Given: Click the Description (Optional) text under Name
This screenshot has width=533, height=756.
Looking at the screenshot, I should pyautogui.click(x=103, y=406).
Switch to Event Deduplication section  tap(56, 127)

****

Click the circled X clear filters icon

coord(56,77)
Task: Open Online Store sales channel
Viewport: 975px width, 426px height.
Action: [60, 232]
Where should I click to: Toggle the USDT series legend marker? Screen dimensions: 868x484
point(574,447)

****

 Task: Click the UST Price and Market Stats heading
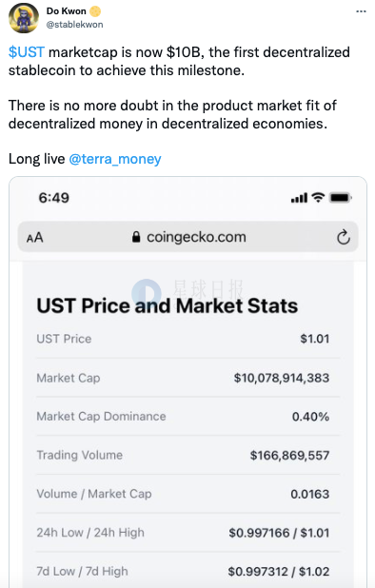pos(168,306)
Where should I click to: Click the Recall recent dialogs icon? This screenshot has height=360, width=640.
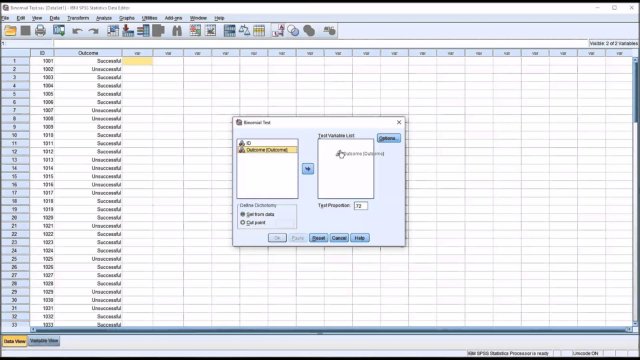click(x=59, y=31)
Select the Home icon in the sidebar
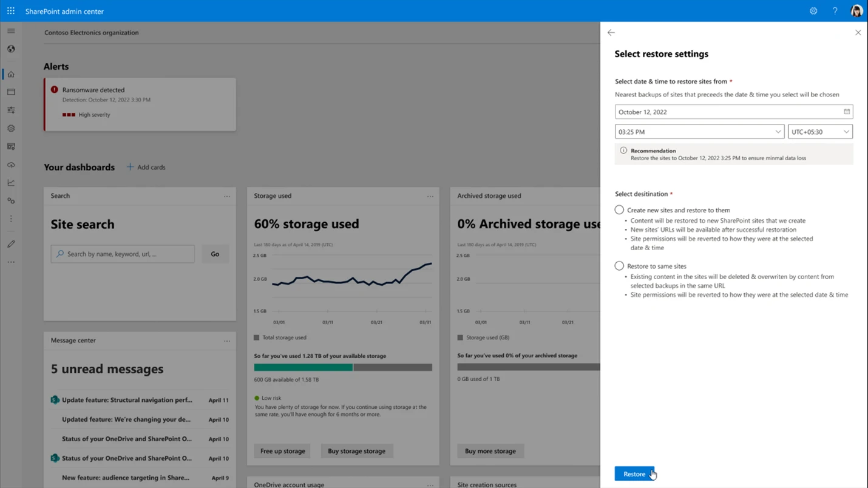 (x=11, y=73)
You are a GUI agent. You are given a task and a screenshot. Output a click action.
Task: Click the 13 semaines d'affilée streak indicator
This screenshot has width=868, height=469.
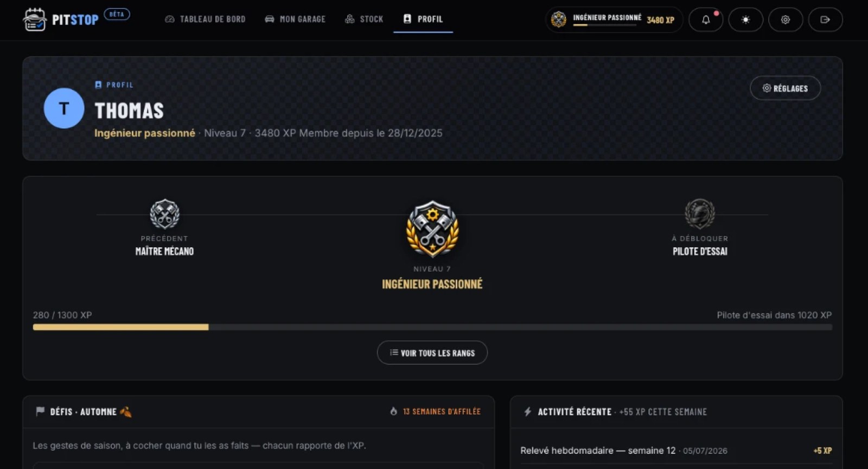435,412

****

— Exercise prompt —
From the entries above, write out only the lines starting at the line that holds "Given: Click the" and ending at the line that holds "Switch to Event", keeping both and matching them exactly.

— Solution to this problem —
Given: Click the Description (Optional) text under Name
This screenshot has width=533, height=756.
Looking at the screenshot, I should pyautogui.click(x=103, y=406).
Switch to Event Deduplication section  tap(56, 127)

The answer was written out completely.